Control and Elimination of Extensively Drug-Resistant Acinetobacter Baumanii in an Intensive Care Unit

Amanda Chamieh; Tania Dagher Nawfal; Tala Ballouz; Claude Afif; George Juvelekian; Sani Hlais; Jean-Marc Rolain; Eid Azar

Disclosures

Emerging Infectious Diseases. 2019;25(10):1928-1931. 

In This Article

Conclusions

Our prudent use of antimicrobial drugs did not increase mortality rates and had a dramatic effect on antimicrobial consumption and MDR A. baumanii isolate density. A longer study period and larger sample likely would reveal additional effects on XDR infections and outcomes. Many factors could have affected the study results, including patient referrals and seasonality. However, the microbiological findings strongly point to high rates of carbapenem consumption as a sustaining factor in survival of XDR A. baumanii ST2 in our facility. By reducing carbapenem consumption, we broke a vicious cycle.

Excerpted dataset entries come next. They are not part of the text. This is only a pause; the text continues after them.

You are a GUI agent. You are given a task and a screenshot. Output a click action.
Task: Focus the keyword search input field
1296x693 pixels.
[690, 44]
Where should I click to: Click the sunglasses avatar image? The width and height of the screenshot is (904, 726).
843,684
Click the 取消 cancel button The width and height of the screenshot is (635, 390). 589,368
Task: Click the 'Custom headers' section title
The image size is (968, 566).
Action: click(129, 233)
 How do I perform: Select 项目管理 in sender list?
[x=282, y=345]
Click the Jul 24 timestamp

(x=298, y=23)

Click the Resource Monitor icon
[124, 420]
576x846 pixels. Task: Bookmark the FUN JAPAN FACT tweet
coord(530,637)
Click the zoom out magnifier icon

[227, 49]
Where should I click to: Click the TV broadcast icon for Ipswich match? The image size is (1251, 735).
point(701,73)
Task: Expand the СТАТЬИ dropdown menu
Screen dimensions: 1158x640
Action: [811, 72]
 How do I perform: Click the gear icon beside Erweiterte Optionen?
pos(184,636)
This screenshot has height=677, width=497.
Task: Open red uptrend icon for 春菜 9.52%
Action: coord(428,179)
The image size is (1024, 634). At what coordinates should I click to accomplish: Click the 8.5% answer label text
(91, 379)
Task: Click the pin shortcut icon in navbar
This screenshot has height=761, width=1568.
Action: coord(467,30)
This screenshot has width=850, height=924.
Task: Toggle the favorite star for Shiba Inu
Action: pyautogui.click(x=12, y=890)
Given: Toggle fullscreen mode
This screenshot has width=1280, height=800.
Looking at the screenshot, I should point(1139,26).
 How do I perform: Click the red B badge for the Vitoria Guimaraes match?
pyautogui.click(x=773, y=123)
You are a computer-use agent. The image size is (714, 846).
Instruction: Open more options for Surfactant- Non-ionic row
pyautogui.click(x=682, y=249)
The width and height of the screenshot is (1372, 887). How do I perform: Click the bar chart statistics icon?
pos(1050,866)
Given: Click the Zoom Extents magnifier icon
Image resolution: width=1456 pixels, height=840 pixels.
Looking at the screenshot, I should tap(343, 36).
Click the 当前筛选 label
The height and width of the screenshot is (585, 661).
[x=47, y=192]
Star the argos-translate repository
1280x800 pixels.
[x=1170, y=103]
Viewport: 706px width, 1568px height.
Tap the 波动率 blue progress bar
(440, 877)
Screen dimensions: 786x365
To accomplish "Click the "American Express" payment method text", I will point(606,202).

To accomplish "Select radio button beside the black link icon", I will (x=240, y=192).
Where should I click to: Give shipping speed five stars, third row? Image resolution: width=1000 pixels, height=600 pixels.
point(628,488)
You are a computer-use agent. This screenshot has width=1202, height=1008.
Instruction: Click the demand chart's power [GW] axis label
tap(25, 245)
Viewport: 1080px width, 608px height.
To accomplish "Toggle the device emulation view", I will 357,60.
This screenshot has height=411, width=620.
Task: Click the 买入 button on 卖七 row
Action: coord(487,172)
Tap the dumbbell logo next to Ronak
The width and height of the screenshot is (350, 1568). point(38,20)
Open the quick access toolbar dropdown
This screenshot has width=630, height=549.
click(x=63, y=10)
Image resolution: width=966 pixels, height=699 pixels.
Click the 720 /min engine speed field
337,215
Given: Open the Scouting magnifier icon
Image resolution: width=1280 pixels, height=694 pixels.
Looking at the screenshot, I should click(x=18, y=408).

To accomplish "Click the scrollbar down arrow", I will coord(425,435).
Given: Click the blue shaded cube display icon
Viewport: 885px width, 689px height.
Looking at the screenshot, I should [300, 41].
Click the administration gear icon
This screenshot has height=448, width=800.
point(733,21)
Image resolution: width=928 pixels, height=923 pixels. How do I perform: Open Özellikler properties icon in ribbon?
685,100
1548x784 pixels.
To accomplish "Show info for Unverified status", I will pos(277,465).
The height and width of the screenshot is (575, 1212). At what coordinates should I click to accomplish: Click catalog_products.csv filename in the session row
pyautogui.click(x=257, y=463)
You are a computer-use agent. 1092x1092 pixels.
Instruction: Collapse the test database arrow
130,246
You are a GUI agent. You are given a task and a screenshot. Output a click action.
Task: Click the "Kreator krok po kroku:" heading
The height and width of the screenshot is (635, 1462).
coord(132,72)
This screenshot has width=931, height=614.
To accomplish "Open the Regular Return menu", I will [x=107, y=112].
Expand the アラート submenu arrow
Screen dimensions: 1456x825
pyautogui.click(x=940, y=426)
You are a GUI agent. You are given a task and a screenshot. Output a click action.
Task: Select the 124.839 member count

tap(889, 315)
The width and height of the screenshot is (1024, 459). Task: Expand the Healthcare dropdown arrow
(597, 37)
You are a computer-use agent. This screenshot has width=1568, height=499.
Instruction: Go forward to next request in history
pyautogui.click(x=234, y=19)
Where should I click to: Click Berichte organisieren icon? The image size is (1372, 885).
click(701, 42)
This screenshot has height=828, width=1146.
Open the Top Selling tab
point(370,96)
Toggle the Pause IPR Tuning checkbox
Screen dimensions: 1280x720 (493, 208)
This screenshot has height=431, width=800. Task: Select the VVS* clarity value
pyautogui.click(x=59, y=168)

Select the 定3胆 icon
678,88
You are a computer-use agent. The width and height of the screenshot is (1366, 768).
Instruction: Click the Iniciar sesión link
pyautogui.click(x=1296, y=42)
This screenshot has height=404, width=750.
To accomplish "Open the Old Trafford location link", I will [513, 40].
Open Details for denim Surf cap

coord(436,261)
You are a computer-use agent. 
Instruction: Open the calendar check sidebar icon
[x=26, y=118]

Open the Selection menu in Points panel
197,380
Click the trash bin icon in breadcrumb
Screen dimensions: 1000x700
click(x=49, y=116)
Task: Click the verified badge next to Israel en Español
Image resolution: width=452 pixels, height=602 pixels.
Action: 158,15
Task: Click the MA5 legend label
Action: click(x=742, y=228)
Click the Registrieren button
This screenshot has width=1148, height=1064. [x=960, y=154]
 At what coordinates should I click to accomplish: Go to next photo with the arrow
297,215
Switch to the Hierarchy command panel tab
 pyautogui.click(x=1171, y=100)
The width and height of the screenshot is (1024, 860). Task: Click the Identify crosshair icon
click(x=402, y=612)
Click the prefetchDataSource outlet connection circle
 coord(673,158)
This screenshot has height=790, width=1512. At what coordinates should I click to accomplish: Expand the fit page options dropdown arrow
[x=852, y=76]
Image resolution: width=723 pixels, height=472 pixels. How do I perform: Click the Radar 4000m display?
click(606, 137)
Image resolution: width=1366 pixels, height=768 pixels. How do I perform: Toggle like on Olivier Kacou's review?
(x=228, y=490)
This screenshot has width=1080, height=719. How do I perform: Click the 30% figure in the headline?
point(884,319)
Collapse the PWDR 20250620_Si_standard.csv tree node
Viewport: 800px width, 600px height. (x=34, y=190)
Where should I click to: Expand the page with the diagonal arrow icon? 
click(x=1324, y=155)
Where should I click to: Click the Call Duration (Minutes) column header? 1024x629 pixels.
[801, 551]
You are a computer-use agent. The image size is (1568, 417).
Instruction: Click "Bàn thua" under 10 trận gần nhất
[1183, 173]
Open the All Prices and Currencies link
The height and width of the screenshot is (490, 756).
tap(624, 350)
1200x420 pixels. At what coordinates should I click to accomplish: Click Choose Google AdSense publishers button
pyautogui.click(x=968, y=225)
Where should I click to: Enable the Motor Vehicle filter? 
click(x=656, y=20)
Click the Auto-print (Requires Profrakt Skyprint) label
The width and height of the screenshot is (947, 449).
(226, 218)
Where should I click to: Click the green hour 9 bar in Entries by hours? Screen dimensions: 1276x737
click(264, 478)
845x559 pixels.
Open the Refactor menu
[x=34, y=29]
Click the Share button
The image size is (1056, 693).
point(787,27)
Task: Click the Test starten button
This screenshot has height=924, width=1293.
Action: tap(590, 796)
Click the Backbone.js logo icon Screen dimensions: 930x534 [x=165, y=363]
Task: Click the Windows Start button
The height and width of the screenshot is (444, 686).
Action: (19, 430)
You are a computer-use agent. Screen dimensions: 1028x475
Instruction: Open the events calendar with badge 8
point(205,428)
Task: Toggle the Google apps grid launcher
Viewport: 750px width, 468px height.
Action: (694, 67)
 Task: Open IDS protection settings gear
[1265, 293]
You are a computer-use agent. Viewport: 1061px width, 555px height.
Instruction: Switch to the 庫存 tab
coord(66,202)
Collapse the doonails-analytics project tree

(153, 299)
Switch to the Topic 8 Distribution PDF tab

In the era where clinicians must manage severely ill, MDR-colonized patients, relying on existing guidelines is not enough. A creative, multidisciplinary approach with knowledge of local epidemiology is key to controlling MDR and XDR infections. Investing time in accurate diagnosis and implementing targeted carbapenem-sparing strategies for initial treatment is only possible through trusted collaboration between ID and ICU physicians. The dedication of the ASP and microbiology departments at this facility is an example of a successful active surveillance program for antimicrobial drug consumption and resistance profiles, especially when developing standards of care tailored to meet an institution's needs.